─── DATA PROVIDED

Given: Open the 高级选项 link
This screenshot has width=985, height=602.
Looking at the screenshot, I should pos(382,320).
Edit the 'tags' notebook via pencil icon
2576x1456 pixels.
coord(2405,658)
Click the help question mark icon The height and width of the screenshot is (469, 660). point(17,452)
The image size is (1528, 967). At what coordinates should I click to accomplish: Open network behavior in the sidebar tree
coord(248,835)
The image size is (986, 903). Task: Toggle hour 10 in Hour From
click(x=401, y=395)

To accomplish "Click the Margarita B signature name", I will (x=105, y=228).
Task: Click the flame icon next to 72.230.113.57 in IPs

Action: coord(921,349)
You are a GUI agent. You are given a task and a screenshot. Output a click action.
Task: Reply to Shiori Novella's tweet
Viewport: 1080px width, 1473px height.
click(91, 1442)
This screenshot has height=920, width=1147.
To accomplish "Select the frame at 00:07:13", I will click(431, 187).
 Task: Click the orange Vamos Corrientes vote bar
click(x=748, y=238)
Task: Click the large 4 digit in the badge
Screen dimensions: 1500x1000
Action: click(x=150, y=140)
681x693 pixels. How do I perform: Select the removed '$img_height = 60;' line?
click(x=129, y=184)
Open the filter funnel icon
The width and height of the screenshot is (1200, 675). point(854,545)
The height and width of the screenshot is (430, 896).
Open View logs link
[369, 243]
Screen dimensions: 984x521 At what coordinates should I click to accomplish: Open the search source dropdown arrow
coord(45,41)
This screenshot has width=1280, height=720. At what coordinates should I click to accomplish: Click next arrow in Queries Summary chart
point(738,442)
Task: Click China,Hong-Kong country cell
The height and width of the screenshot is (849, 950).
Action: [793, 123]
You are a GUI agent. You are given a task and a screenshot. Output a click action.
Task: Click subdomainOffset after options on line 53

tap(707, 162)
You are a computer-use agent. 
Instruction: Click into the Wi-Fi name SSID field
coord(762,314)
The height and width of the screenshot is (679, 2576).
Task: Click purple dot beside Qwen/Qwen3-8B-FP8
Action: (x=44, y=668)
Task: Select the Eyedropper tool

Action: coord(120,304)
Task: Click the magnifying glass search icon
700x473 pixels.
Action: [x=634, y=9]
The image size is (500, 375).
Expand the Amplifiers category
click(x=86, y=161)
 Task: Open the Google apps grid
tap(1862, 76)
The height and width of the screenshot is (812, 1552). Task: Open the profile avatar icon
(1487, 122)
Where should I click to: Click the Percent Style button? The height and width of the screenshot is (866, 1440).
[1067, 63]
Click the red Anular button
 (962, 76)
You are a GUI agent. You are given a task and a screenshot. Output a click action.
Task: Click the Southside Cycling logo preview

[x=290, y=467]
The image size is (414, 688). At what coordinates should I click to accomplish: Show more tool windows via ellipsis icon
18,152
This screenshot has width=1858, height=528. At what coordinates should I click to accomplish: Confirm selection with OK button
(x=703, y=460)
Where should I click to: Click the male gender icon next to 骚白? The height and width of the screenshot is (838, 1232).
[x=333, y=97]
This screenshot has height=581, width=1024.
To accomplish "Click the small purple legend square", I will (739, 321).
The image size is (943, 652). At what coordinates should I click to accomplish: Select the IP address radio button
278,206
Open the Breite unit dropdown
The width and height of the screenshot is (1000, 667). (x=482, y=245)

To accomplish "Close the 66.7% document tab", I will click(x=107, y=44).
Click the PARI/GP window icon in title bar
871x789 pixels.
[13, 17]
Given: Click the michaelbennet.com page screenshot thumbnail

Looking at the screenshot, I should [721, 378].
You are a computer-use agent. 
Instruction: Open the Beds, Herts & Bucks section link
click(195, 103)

──────

- **THE TASK**
Please write out all of these lines again, swapping "sidebar tree" for "navigation tree" and leaving everything else unchanged.

- **TASK SOLUTION**
Given: Open the 高级选项 link
This screenshot has width=985, height=602.
Looking at the screenshot, I should pos(382,320).
Edit the 'tags' notebook via pencil icon
2576x1456 pixels.
coord(2405,658)
Click the help question mark icon The height and width of the screenshot is (469, 660). point(17,452)
The image size is (1528, 967). At what coordinates should I click to accomplish: Open network behavior in the navigation tree
coord(248,835)
The image size is (986, 903). Task: Toggle hour 10 in Hour From
click(x=401, y=395)

To accomplish "Click the Margarita B signature name", I will (x=105, y=228).
Task: Click the flame icon next to 72.230.113.57 in IPs

Action: coord(921,349)
You are a GUI agent. You are given a task and a screenshot. Output a click action.
Task: Reply to Shiori Novella's tweet
Viewport: 1080px width, 1473px height.
click(91, 1442)
This screenshot has height=920, width=1147.
To accomplish "Select the frame at 00:07:13", I will click(431, 187).
 Task: Click the orange Vamos Corrientes vote bar
click(x=748, y=238)
Task: Click the large 4 digit in the badge
Screen dimensions: 1500x1000
Action: click(x=150, y=140)
681x693 pixels. How do I perform: Select the removed '$img_height = 60;' line?
click(x=129, y=184)
Open the filter funnel icon
The width and height of the screenshot is (1200, 675). point(854,545)
The height and width of the screenshot is (430, 896).
Open View logs link
[369, 243]
Screen dimensions: 984x521 At what coordinates should I click to accomplish: Open the search source dropdown arrow
coord(45,41)
This screenshot has width=1280, height=720. At what coordinates should I click to accomplish: Click next arrow in Queries Summary chart
point(738,442)
Task: Click China,Hong-Kong country cell
The height and width of the screenshot is (849, 950).
Action: [793, 123]
You are a GUI agent. You are given a task and a screenshot. Output a click action.
Task: Click subdomainOffset after options on line 53

tap(707, 162)
You are a computer-use agent. 
Instruction: Click into the Wi-Fi name SSID field
coord(762,314)
The height and width of the screenshot is (679, 2576).
Task: Click purple dot beside Qwen/Qwen3-8B-FP8
Action: (x=44, y=668)
Task: Select the Eyedropper tool

Action: coord(120,304)
Task: Click the magnifying glass search icon
700x473 pixels.
Action: [x=634, y=9]
The image size is (500, 375).
Expand the Amplifiers category
click(x=86, y=161)
 Task: Open the Google apps grid
tap(1862, 76)
The height and width of the screenshot is (812, 1552). Task: Open the profile avatar icon
(1487, 122)
Where should I click to: Click the Percent Style button? The height and width of the screenshot is (866, 1440).
[1067, 63]
Click the red Anular button
 (962, 76)
You are a GUI agent. You are given a task and a screenshot. Output a click action.
Task: Click the Southside Cycling logo preview

[x=290, y=467]
The image size is (414, 688). At what coordinates should I click to accomplish: Show more tool windows via ellipsis icon
18,152
This screenshot has width=1858, height=528. At what coordinates should I click to accomplish: Confirm selection with OK button
(x=703, y=460)
Where should I click to: Click the male gender icon next to 骚白? The height and width of the screenshot is (838, 1232).
[x=333, y=97]
This screenshot has height=581, width=1024.
To accomplish "Click the small purple legend square", I will (739, 321).
The image size is (943, 652). At what coordinates should I click to accomplish: Select the IP address radio button
278,206
Open the Breite unit dropdown
The width and height of the screenshot is (1000, 667). (x=482, y=245)

To accomplish "Close the 66.7% document tab", I will click(x=107, y=44).
Click the PARI/GP window icon in title bar
871x789 pixels.
[13, 17]
Given: Click the michaelbennet.com page screenshot thumbnail

Looking at the screenshot, I should [721, 378].
You are a computer-use agent. 
Instruction: Open the Beds, Herts & Bucks section link
click(195, 103)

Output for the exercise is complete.